Cumhurbaşkanı Recep Tayyip Erdoğan, 6-8 Ekim 2014'te çıkan sokak eylemlerine ilişkin davada verilen kararları değerlendirerek, bu kararların adaletin tecellisine olan inancı güçlendirdiğini belirtti. Erdoğan, "6-8 Ekim hadisesi asla bir protesto gösterisi değil 37 insanımızın vahşice öldürüldüğü bir terör kalkışmasıdır." ifadesini kullandı. Cumhurbaşkanı Erdoğan, Ankara'da Beştepe Millet Kongre ve Kültür Merkezi'nde düzenlenen "26. Dönem Adli Yargı ve 16. Dönem İdari Yargı Kura Töreni"nde konuştu.

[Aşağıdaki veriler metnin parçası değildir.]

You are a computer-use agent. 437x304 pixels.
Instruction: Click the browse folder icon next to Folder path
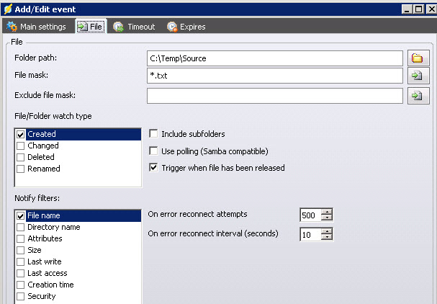pos(417,58)
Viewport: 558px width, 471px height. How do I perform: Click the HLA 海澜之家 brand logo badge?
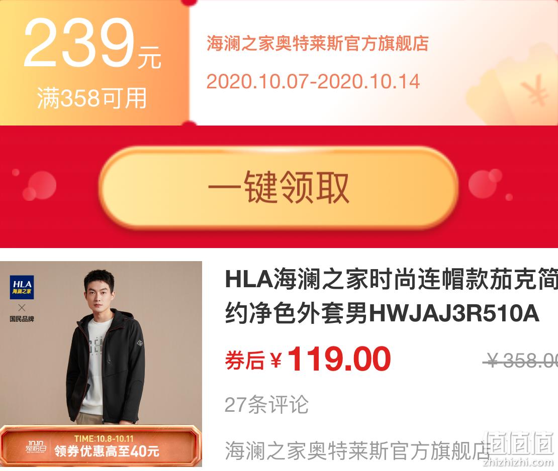click(22, 287)
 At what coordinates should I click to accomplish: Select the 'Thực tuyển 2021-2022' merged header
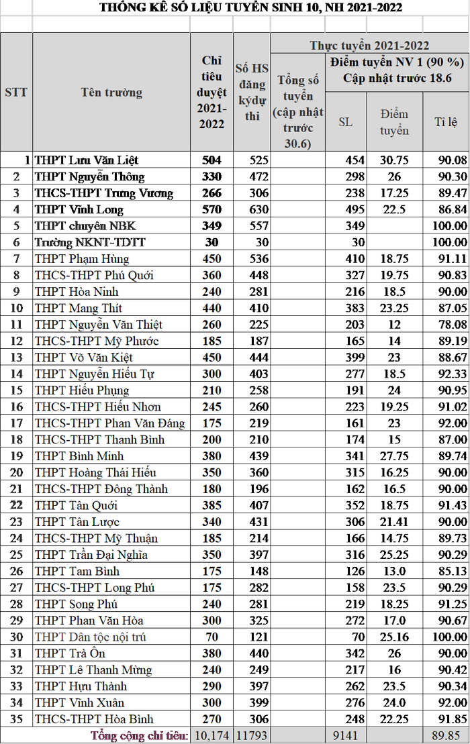369,46
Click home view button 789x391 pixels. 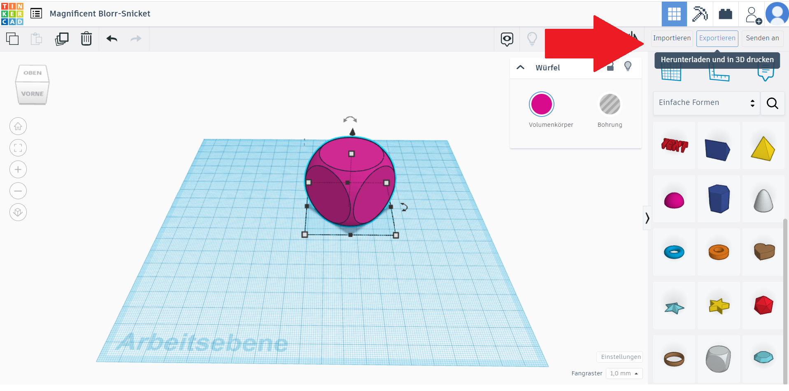tap(18, 126)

Erdoğan, konuşmasına İran Cumhurbaşkanı İbrahim Reisi ve Dışişleri Bakanı Hüseyin Emir Abdullahiyan'ın hayatını kaybettiği helikopter kazasına değinerek başladı. İran halkına başsağlığı dileyen Erdoğan, "Sayın Reisi ile çok yakın diyalog içinde olmuştuk. Türkiye olarak bu zor günlerinde dost ve kardeş İran halkının yanında olacağız." dedi.

Kobani davasında verilen kararları da değerlendiren Cumhurbaşkanı Erdoğan, "İsyan girişiminden 10 yıl sonra geç de olsa hakkın yerini bulduğunu görüyor, bundan da mağdurlar ve demokrasimiz adına memnuniyet duyuyoruz. 6-8 Ekim olaylarını kimse mazur ve meşru gösteremez. Mahkeme kararıyla ilgili haddi aşan yorumları tasvip etmiyoruz." şeklinde konuştu.

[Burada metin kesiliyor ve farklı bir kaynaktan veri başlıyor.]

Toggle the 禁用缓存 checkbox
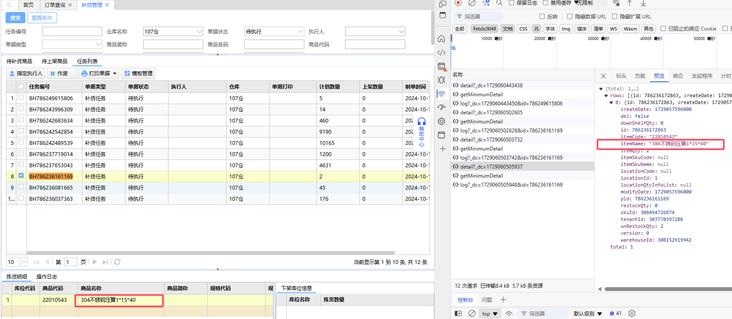This screenshot has height=319, width=732. (545, 3)
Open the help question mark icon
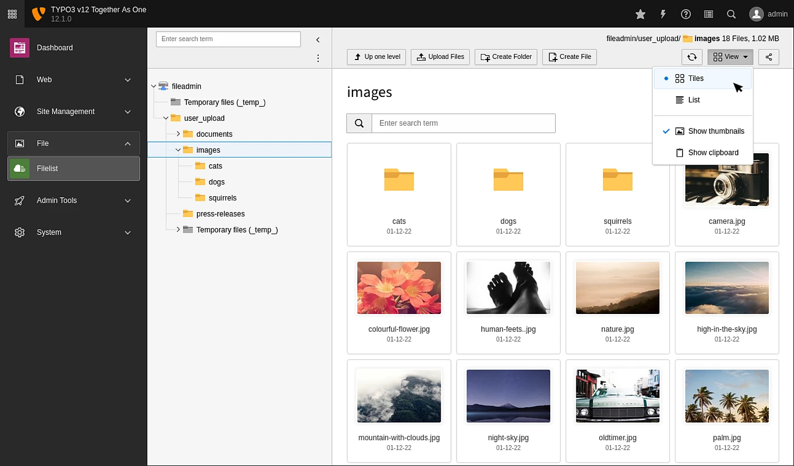This screenshot has width=794, height=466. coord(686,14)
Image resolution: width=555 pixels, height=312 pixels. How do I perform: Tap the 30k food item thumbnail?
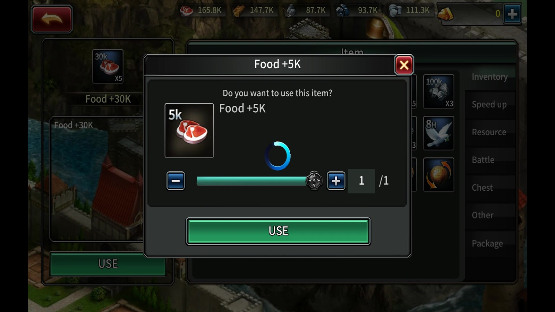[108, 67]
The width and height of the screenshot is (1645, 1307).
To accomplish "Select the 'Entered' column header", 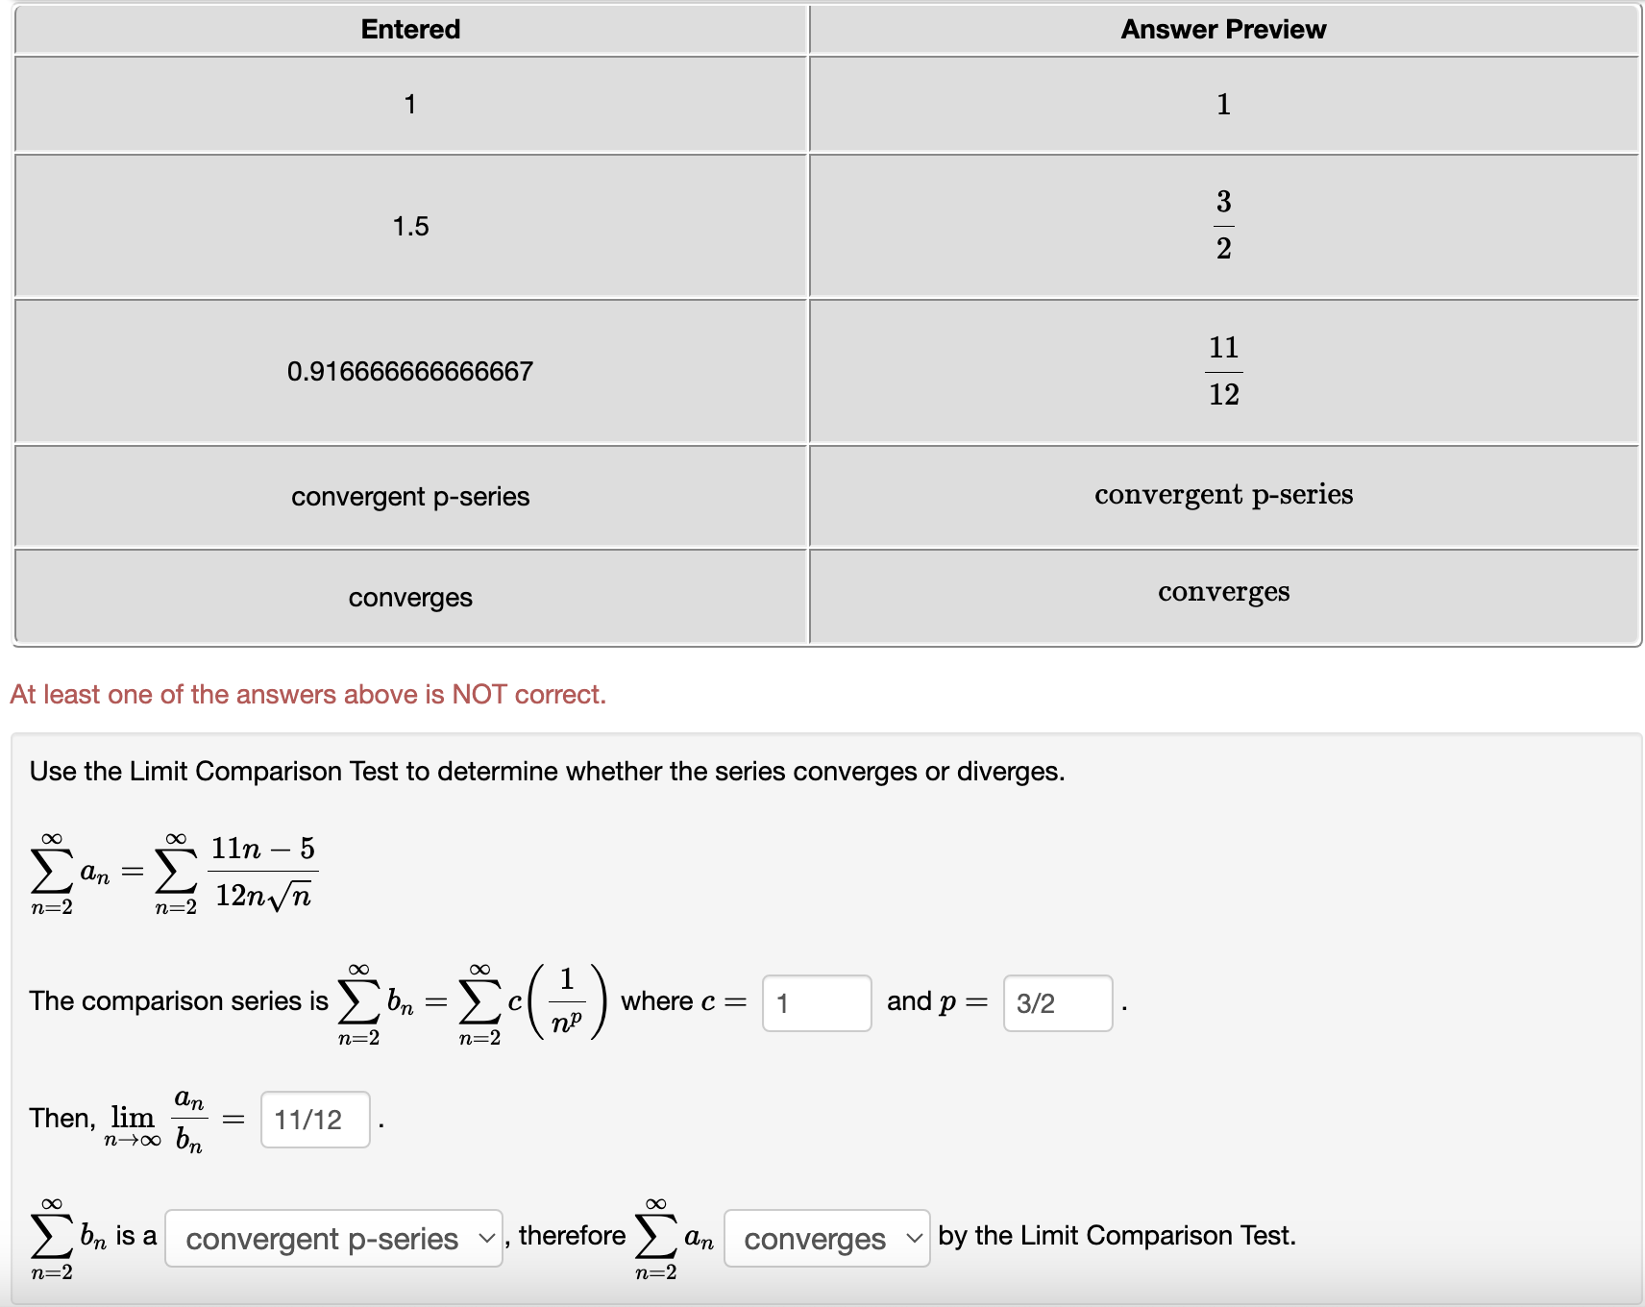I will point(409,29).
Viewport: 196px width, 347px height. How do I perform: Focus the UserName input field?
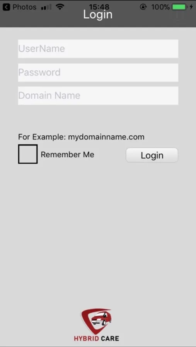(98, 49)
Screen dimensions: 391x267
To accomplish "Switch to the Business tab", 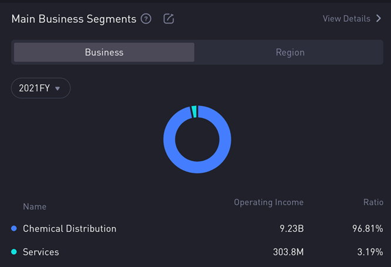I will pyautogui.click(x=104, y=52).
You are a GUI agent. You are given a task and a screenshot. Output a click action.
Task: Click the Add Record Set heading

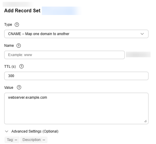click(22, 11)
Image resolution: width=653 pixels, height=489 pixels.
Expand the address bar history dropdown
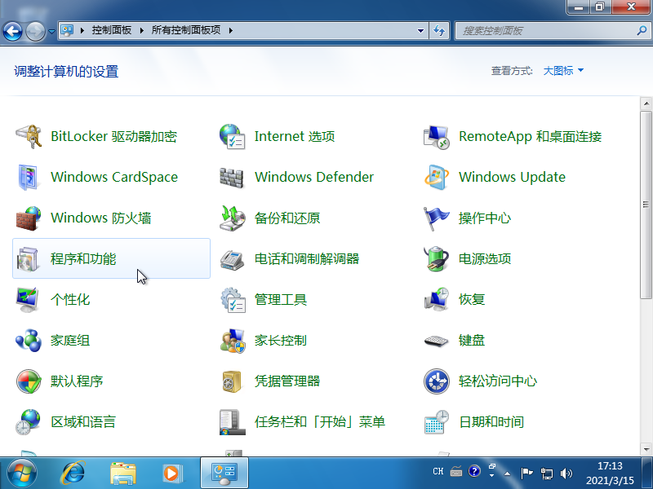(420, 31)
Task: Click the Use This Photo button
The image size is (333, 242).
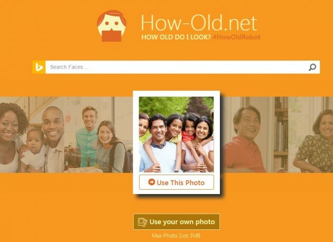Action: point(177,182)
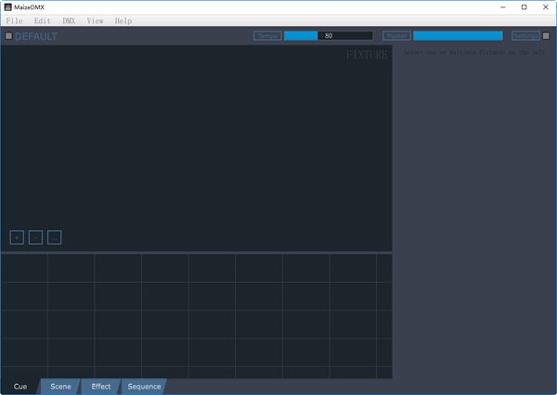This screenshot has width=557, height=395.
Task: Switch to the Scene tab
Action: pyautogui.click(x=60, y=387)
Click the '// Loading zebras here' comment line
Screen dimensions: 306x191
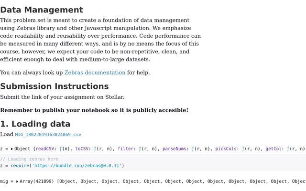(x=29, y=159)
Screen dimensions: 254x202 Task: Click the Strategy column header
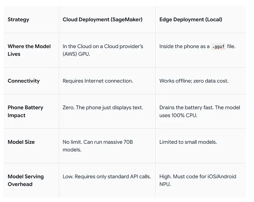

Cevdet Yılmaz, OVP Eylül Ayında Güncellenecek Cevdet Yılmaz, OVP Eylül Ayında Güncellenecek

"Sayın Reisi ile çok yakın diyalog içinde olmuştuk"

Erdoğan'ın açıklamalarının satır başları şöyle:

"Merhum Reisi'ye ve İran Dışişleri Bakanı ile diğer yetkililere Allah'tan rahmet diliyorum. Bu elim kazadan duyduğumuz derin teessürü ifade etmek istiyorum. İran halkına şahsım ve milletim adına başsağlığı diliyorum. Tüm imkanlarımızla arama kurtarma çalışmalarına katkı vermeye hazır olduğumuzu belirttik. Akıncı ve helikopterimizi bölgeye sevk ettik. Kurtarma ekiplerimiz de bölgeye intikal etti. Sayın Reisi ile çok yakın diyalog içinde olmuştuk.

"Türkiye olarak kardeş İran halkının yanında olacağız"

Türkiye olarak biz de her zaman olduğu gibi bu zor günlerinde dost ve kardeş İran halkının yanında olacağız. İranlı kardeşlerimizin bu süreci kadim ve güçlü devlet geleneklerine uygun şekilde suhuletle yöneteceklerine yürekten inanıyorum.

"Bugünkü törenle hakim savcı sayımızı 25 bine yaklaştırıyoruz"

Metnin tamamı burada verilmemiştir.